With the recent changes to NFL rules looking to deter helmet-to-helmet hits in an attempt to further prevent concussion injuries, it’s uppermost in the minds of Gull Lakes’ Varsity football coach Ryan Gallogly, who has been coaching sports for 30 years.
Although the rate of concussions is alarming to many, insight into the issue shines light on a new viewpoint.
“It appeared as though the number of concussions went up [nationally], but we really were just starting to diagnose it,” coach Gallogly said.
The awareness towards concussions has still sparked change in how football teams practice.
“[We’ve] had significant changes over the years in equipment, then practice, and now unsafe play,” Gallogly said.

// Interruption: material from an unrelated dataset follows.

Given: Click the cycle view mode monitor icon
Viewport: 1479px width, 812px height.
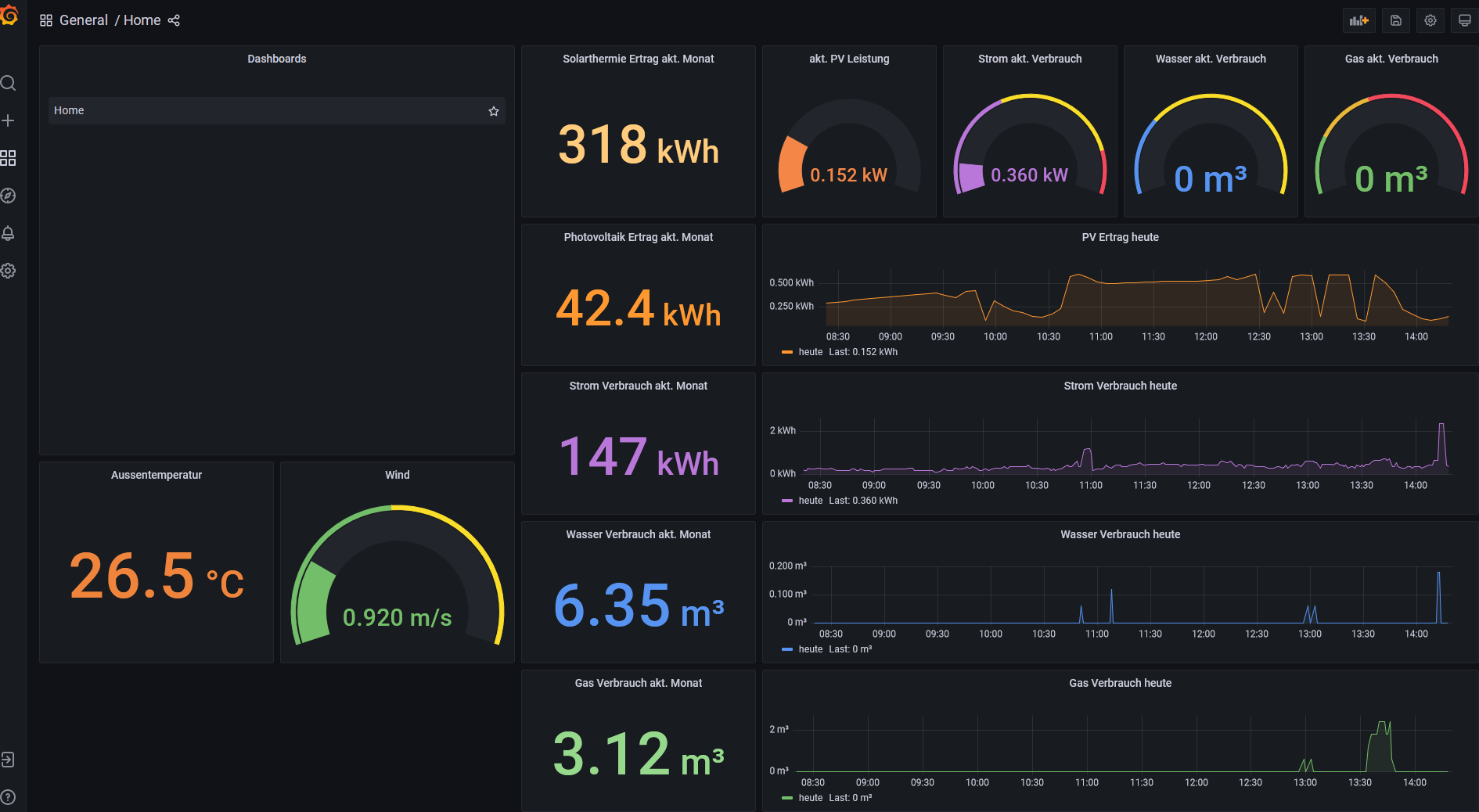Looking at the screenshot, I should tap(1464, 20).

This, along with decreases in time allowed for full contact in practices, has been the main ways into which Gull Lake and other schools across the nation look to make the game safer.
Looking at a higher level of play, the changes in rules for the NFL on helmet-contact safety is moreso a further deterrent for professional athletes.

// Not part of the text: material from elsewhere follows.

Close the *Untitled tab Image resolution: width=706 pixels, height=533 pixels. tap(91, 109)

“[The NFL] is really trying to emphasize what’s already been done at lower levels,” Gallogly said.
Even with the risk of concussions, students and athletes continue to play, partly because of the emphasis on the group.
“Football is about the eleven players out there… in a country where there seems to be a greater divide, football seems to bring it together,” Gallogly said.
When talking hopes about this football season and the future of the sport, two things stuck out to Gallogly.
“Educating the population on the improvements [in football safety]… along with the dangers is a good combination,” he said.
Although the safety of athletes is constantly trying to be improved, Gallogly said it’s important to coach for the team to stay focused, with the main goal of the football team being to “develop as a cohesive unit and team.”